#### [Written exercise]
Repeat the lines from the one containing "Given: Open the 옵션(O) menu" through the one containing "Action: 554,116", inclusive, with "team crest" swapped for "club badge" and all else unchanged.

#### [Supplied records]
━━━━

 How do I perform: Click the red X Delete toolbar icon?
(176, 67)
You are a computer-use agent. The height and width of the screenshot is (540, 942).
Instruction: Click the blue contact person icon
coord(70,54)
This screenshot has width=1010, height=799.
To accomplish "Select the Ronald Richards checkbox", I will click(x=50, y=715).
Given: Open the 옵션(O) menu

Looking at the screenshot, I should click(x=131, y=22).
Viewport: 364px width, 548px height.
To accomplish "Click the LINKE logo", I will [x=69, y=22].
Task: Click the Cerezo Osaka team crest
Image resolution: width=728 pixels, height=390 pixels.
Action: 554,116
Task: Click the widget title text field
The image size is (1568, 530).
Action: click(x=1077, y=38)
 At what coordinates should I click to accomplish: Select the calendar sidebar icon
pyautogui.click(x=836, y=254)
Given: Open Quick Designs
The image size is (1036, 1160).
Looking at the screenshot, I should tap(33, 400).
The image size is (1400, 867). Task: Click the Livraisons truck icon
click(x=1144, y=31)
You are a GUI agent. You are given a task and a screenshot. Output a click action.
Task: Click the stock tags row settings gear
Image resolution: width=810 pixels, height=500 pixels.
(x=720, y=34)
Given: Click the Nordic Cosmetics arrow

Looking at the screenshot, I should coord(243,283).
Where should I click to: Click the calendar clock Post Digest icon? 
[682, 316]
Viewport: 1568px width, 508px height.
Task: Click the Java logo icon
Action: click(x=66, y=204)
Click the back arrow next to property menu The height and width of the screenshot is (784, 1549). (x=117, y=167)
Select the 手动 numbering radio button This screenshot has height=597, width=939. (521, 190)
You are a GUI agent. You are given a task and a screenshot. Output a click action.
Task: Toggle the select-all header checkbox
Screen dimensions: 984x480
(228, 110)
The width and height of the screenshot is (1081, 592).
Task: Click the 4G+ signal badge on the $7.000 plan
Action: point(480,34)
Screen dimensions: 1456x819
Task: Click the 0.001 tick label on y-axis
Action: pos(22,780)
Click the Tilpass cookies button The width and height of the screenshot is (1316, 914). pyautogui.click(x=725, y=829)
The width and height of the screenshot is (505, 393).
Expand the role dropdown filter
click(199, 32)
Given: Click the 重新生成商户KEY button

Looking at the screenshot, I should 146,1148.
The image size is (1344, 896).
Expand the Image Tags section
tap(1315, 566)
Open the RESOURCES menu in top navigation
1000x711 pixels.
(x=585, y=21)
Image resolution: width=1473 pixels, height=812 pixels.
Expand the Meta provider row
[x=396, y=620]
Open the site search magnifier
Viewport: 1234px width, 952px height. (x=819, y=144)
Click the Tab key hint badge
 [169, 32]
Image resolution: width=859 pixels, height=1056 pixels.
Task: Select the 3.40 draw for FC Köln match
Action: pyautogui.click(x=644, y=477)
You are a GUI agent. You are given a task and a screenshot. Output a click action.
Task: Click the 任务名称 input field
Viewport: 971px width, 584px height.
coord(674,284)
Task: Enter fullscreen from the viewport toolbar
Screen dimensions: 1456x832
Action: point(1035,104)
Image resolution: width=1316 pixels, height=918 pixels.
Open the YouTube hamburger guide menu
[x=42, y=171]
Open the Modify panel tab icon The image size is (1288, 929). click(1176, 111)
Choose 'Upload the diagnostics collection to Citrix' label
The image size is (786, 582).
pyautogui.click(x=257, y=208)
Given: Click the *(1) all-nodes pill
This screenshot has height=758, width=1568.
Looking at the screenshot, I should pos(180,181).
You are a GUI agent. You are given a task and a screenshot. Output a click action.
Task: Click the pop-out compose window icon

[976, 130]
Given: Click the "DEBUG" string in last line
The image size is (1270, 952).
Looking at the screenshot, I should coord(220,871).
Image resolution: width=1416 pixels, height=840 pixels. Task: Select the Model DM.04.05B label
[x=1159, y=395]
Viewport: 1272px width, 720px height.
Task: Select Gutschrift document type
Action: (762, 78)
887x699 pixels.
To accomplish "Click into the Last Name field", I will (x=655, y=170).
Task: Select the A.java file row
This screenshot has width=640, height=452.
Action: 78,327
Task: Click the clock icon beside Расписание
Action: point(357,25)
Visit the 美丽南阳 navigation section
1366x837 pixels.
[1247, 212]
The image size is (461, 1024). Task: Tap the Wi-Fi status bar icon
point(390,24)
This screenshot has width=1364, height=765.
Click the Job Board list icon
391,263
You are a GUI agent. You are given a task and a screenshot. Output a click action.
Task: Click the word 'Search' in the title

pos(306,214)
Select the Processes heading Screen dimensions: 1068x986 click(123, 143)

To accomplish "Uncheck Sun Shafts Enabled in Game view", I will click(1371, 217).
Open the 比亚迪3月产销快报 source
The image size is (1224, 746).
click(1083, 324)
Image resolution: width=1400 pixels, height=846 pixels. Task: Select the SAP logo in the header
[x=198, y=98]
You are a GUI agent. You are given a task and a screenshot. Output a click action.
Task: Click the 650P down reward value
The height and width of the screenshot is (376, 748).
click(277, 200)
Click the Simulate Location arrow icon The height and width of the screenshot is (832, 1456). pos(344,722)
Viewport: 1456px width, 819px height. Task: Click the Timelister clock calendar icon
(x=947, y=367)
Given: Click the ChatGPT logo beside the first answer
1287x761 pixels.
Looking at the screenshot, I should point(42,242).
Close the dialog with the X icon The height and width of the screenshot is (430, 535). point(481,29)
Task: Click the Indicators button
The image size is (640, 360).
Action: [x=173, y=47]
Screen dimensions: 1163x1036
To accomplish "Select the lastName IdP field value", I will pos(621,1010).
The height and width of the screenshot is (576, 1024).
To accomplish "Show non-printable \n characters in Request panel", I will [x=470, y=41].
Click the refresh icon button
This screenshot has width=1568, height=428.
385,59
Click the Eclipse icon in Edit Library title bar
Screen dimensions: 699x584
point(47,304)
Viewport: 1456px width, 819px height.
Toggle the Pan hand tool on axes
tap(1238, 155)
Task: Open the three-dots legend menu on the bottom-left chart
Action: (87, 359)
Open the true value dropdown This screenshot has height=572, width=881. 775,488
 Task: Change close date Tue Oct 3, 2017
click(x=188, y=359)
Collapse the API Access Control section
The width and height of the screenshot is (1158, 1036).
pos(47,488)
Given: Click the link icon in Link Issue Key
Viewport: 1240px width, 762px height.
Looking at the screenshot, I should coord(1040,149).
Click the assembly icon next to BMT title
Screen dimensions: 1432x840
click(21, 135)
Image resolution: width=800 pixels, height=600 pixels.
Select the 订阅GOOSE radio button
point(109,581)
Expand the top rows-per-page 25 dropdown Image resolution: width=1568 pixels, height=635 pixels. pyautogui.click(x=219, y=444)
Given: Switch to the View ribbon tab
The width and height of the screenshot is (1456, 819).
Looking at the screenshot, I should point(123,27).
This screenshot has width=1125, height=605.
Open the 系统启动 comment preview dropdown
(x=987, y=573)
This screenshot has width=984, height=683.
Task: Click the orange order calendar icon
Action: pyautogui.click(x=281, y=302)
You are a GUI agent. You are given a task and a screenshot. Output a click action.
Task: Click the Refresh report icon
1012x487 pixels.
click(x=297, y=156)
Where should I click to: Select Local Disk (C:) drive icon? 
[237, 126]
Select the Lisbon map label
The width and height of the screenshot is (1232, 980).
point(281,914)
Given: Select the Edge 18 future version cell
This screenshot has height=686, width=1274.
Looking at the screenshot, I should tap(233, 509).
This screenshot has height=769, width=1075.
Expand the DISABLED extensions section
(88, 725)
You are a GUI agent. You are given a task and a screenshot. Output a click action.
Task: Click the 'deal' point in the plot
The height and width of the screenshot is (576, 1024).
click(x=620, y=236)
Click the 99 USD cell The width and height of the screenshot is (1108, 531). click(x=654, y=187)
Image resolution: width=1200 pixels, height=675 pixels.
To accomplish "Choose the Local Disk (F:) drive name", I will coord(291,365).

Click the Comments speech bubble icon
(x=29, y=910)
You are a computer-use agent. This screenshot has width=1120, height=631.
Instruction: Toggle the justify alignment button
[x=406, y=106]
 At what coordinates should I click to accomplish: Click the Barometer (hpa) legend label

━━━━

#### [Result for this task]
Given: Open the 옵션(O) menu

Looking at the screenshot, I should click(x=131, y=22).
Viewport: 364px width, 548px height.
To accomplish "Click the LINKE logo", I will [x=69, y=22].
Task: Click the Cerezo Osaka club badge
Image resolution: width=728 pixels, height=390 pixels.
Action: 554,116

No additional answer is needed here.